From the standpoint of threat intelligence work supporting network defense operations, IOCs are effectively useless and may even be harmful by building a false sense of security. Adopting the US Department of Defense Joint Publication 2-0 definition of intelligence, intelligence is “the product resulting from the collection, processing, integration, evaluation, analysis, and interpretation of available information concerning foreign nations, hostile or potentially hostile forces or elements, or areas of actual or potential operations.” A ‘product’ in this case is more than a single data point – in other words, an IOC. Instead, the product represents the distillation of raw data through structured information to complete, finalized intelligence: a holistic view of the activities or entities under consideration that provides context, nuance, and background to the events observed. One must build a picture of activity by analyzing data, sorting the resulting information, then orienting all of these observables to formulate actionable intelligence.

From the standpoint of network defense, intelligence fuels defensive planning and orients response. IOCs may provide a ‘jumping off’ point or a very quick and easy means of indicating (known) compromise – but such an approach fails with minimum change in operations on the part of the adversary. A defensive approach focusing on atomic observables of malicious activity will find itself forever fighting the ‘last war’ – this approach may work for low-level, commodity events where adversaries are expending minimum effort to achieve monetization. But even minimally-sophisticated threat actors can easily and cheaply defeat an IOC-based defense approach through packers, dynamic DNS or domain generation algorithms, or any number of other easily-implemented approaches.

Rather than focusing on atomic observables from infection events, intelligence professionals must identify and define the overall adversary behaviors and TTPs leveraged in the intrusion. While not providing something easily incorporated into (most) security tools as simple binary alerts, such in-depth reporting of adversary activity informs defenders on the actual methods employed in intrusion events – IOCs simply represent individual, specific instantiations of an attack methodology. Instead of targeting these specific instances, defenders must orient themselves to the underlying behaviors that give birth to these atomic observables. Although not ‘easy’ in the sense of ‘block this IP’ or ‘alert on this hash’, such an approach is far more robust in identifying adversary activities over time as fundamental adversary methodologies are more resistant to change than individual manifestations thereof. (On this, simply see David Bianco’s Pyramid of Pain.)

Ultimately, the goal of threat intelligence must be to prepare network defenders for the next attack. To adequately perform this task, threat intelligence must delve into the fundamental activities and TTPs displayed by threat actors to arrive at conceptions for how an adversary will act in future engagements. While this approach unfortunately does not lend itself well to the vast majority of current automated security solutions that act on atomic, IOC-like information, this approach is necessary to keep moving network defense forward against ever-evolving adversaries.

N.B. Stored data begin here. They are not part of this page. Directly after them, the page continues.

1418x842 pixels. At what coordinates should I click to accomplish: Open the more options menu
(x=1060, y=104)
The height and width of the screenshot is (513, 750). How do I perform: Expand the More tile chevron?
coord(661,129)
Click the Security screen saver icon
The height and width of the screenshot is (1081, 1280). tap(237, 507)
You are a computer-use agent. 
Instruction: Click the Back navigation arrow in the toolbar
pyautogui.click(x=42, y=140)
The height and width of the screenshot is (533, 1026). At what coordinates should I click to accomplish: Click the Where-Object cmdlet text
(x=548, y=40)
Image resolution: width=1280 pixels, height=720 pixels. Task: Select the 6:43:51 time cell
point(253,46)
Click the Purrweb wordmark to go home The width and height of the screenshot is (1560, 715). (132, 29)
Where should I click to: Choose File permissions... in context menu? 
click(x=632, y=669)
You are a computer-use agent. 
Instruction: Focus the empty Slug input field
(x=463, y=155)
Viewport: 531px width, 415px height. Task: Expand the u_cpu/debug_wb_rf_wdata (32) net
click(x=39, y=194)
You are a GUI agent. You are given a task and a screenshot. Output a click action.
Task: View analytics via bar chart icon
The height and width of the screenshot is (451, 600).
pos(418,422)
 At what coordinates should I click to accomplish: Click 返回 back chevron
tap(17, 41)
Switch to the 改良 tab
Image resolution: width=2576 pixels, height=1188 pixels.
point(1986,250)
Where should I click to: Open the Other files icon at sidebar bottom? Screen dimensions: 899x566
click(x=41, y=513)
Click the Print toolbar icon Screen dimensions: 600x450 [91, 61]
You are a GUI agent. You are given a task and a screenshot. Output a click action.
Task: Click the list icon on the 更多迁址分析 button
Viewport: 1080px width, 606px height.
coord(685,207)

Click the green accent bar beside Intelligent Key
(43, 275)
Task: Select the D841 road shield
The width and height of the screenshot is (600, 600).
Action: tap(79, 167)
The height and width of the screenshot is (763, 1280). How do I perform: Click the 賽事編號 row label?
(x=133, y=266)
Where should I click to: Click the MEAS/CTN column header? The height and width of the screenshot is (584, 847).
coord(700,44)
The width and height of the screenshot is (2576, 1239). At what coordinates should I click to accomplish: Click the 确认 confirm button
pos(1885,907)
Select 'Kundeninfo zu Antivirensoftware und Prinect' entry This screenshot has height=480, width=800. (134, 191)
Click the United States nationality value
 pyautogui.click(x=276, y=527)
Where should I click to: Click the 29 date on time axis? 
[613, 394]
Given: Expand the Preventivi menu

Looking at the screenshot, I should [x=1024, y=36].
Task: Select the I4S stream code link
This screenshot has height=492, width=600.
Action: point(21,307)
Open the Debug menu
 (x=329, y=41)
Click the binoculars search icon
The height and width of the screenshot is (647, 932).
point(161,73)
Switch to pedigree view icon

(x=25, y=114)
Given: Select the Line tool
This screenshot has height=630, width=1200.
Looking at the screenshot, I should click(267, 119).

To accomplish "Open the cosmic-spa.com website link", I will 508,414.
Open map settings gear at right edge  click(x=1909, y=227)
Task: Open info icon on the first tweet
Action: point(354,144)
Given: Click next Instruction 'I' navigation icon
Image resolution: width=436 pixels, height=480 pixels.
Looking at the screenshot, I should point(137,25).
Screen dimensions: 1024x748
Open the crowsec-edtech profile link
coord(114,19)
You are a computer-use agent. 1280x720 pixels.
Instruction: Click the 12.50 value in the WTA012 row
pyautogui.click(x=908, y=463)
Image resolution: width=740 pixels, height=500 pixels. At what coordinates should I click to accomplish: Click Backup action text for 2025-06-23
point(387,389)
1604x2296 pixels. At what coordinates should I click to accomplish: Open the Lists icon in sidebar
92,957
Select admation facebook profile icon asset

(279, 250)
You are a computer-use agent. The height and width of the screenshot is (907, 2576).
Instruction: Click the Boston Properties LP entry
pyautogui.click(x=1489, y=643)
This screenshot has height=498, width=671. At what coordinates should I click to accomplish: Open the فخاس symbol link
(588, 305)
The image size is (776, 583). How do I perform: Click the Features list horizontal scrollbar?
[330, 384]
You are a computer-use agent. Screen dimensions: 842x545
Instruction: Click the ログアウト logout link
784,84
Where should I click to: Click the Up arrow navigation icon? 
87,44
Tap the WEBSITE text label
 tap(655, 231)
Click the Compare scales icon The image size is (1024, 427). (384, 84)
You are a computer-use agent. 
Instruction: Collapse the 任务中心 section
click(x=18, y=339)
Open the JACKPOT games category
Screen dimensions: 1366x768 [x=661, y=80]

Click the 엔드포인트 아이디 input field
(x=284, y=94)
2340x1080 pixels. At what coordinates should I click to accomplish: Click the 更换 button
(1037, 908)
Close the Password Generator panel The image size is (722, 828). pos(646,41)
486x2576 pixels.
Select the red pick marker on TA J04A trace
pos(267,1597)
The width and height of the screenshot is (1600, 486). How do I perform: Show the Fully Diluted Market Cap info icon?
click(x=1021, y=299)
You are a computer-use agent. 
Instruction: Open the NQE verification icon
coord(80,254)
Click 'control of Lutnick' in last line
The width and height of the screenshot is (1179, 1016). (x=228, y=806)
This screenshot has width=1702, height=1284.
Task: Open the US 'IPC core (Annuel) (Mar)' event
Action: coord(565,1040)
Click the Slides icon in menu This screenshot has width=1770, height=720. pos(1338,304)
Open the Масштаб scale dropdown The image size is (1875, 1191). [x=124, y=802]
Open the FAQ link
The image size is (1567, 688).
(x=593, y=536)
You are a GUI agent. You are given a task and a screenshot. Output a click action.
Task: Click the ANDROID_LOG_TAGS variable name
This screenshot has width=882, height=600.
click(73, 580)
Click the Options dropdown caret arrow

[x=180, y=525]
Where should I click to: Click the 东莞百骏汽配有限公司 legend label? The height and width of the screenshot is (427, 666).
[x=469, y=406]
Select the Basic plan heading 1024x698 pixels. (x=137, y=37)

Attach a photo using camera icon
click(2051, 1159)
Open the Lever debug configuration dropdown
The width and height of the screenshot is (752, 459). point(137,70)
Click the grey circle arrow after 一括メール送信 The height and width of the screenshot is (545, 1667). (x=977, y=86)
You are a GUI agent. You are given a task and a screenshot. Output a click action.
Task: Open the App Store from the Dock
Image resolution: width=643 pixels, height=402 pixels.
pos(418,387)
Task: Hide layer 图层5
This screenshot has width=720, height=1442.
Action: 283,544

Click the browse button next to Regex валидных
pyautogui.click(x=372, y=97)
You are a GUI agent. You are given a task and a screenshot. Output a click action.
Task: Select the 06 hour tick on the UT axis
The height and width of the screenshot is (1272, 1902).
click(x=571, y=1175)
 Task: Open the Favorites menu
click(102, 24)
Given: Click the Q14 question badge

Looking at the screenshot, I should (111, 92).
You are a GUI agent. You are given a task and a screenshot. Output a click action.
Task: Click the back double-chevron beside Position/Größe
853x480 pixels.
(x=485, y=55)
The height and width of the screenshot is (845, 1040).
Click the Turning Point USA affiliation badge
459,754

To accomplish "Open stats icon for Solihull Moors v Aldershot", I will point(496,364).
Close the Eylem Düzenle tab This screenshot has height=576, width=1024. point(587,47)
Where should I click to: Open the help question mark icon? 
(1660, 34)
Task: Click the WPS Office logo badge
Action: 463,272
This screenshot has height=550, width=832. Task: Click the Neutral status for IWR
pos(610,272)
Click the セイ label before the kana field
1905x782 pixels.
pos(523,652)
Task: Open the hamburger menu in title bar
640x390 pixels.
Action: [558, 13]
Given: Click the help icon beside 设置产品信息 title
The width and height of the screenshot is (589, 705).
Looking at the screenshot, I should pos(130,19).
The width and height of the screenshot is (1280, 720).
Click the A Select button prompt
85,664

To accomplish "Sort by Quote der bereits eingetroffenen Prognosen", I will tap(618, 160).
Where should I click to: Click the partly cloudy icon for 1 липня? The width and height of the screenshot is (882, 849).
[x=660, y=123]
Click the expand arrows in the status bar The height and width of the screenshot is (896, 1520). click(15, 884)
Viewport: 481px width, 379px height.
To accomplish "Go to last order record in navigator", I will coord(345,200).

For those especially curious, I will present an in-depth discussion of this topic with respect to ICS environments at CS3STHLM in October. My purpose and intent is to move the industry beyond IOC ‘whack-a-mole’ and toward more robust, behavior-based detection and defense. While the latter is easily implemented in most environments, the latter – after sufficient effort is expended to create the proper logging and alerting frameworks – enables far more robust and sustainable network security monitoring and defense.